(Records contained in a dataset)
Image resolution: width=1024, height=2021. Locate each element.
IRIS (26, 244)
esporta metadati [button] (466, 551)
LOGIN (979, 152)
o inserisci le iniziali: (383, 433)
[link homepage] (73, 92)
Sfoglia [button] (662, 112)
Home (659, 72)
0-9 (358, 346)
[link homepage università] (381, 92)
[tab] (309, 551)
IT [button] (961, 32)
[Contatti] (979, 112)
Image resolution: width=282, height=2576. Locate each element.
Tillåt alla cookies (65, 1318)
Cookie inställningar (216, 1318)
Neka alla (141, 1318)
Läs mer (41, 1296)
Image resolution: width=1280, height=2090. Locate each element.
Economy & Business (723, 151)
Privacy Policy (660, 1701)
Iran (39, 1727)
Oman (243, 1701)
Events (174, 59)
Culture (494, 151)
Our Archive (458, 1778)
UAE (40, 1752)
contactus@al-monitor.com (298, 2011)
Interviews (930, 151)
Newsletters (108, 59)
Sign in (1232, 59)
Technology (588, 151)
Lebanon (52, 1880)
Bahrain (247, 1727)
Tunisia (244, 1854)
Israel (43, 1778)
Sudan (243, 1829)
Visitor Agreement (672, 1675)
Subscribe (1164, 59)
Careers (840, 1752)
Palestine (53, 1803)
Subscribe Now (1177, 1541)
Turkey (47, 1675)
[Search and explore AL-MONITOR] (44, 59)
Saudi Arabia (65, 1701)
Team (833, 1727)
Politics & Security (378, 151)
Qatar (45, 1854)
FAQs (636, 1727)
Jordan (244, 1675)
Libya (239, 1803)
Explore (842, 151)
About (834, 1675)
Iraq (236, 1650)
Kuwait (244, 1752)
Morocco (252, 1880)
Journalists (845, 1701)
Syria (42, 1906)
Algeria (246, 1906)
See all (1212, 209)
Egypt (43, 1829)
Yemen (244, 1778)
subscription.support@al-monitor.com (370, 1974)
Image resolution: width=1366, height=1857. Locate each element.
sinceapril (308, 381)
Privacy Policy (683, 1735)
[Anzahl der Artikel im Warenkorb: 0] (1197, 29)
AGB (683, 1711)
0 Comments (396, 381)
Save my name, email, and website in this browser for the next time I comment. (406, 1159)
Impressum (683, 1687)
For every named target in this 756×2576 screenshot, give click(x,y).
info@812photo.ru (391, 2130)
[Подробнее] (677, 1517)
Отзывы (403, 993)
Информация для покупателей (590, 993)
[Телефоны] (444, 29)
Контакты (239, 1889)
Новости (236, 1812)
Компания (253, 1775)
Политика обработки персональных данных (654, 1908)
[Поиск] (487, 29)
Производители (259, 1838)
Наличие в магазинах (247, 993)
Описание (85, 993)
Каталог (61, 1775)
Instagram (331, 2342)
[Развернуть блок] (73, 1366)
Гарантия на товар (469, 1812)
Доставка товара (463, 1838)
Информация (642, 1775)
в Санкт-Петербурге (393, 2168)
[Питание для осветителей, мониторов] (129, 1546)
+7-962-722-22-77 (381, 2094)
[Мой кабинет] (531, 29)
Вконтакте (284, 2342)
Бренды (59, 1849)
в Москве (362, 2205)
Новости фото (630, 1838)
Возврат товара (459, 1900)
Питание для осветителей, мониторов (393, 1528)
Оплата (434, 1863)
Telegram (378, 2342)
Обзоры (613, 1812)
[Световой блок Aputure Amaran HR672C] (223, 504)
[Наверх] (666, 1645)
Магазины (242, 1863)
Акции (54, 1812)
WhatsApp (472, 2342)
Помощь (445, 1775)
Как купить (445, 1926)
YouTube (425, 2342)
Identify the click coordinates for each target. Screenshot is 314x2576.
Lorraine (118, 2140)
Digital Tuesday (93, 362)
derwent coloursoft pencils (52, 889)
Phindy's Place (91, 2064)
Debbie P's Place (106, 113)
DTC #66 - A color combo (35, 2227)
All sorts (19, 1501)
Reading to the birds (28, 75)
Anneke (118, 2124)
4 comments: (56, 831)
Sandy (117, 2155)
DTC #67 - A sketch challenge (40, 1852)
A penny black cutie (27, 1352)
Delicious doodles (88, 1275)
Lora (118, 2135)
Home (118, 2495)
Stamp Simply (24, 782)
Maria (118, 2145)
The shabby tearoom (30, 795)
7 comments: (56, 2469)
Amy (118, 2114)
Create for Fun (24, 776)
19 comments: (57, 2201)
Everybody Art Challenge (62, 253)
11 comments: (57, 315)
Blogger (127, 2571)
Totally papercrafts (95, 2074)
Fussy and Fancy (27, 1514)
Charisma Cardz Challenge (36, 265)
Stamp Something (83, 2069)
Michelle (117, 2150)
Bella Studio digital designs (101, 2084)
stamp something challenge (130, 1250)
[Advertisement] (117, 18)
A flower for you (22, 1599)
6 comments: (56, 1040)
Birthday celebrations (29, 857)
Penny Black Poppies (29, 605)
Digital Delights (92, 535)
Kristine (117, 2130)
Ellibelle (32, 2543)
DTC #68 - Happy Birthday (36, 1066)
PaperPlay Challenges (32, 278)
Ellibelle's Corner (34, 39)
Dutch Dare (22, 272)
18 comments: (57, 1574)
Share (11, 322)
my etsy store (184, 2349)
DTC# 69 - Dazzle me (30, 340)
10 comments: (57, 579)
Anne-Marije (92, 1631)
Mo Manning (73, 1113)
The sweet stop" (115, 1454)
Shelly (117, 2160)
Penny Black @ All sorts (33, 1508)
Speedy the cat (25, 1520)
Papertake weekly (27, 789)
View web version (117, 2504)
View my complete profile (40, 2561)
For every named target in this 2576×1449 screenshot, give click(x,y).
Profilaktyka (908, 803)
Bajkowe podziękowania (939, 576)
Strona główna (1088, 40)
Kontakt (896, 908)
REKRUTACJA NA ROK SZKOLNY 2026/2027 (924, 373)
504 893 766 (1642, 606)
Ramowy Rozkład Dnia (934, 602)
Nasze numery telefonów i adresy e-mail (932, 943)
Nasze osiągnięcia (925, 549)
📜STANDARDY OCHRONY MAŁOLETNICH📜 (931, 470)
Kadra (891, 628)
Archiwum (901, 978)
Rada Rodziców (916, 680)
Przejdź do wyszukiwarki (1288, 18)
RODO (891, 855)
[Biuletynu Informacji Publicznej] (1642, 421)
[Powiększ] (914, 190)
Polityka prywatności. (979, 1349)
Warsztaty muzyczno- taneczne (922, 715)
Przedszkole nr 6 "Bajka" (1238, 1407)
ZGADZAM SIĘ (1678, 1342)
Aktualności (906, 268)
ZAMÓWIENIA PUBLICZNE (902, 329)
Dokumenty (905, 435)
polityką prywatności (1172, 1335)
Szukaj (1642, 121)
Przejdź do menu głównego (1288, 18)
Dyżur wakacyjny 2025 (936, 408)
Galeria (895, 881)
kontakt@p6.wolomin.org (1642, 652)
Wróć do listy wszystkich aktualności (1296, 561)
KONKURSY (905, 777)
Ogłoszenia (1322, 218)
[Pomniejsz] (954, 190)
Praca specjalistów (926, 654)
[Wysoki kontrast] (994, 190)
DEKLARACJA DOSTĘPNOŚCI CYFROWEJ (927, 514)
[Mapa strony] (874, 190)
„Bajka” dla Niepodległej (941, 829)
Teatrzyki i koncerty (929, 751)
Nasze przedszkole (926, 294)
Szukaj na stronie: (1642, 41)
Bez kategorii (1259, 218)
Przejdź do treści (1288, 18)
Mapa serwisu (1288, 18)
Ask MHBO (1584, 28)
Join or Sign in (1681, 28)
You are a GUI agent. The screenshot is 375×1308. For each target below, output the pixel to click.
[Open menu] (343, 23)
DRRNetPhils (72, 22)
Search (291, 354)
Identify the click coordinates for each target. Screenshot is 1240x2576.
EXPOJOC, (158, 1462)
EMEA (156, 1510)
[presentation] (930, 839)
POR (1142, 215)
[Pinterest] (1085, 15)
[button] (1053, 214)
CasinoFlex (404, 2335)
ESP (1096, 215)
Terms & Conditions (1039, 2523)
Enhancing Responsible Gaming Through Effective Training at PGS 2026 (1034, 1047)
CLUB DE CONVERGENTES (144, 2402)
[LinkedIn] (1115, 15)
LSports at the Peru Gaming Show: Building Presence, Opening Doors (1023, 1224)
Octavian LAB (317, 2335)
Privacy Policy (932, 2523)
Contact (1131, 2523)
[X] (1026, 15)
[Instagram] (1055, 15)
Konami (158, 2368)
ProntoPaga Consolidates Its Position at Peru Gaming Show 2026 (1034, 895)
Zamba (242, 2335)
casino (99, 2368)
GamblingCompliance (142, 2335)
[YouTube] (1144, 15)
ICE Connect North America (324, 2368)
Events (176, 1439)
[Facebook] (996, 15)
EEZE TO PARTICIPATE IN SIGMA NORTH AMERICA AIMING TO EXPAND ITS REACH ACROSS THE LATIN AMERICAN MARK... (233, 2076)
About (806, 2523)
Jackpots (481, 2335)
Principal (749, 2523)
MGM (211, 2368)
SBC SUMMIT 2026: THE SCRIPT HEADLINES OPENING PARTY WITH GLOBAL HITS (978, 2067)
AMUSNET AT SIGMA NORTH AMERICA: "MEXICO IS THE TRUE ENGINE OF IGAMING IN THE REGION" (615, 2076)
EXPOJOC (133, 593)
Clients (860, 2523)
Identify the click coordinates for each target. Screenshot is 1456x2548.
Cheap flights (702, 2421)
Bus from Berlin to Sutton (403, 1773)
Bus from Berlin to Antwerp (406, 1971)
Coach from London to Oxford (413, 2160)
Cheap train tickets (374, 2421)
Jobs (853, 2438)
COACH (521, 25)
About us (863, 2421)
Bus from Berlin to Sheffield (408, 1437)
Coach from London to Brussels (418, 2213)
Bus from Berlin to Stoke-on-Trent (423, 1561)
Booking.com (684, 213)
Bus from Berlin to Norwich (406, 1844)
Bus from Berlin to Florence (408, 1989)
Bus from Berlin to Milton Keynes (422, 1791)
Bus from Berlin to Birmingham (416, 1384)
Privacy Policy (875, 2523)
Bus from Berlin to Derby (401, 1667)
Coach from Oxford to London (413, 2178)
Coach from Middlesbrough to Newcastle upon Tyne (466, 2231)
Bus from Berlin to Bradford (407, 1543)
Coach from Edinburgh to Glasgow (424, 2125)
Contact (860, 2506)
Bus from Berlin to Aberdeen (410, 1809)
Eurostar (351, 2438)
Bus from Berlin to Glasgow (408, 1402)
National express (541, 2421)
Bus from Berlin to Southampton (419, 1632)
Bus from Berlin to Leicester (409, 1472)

*ACTIVITY*. Working through the entries above, copy every line in which "мониторов" is found.

*FINAL ANSWER*.
[Питание для осветителей, мониторов] (129, 1546)
Питание для осветителей, мониторов (393, 1528)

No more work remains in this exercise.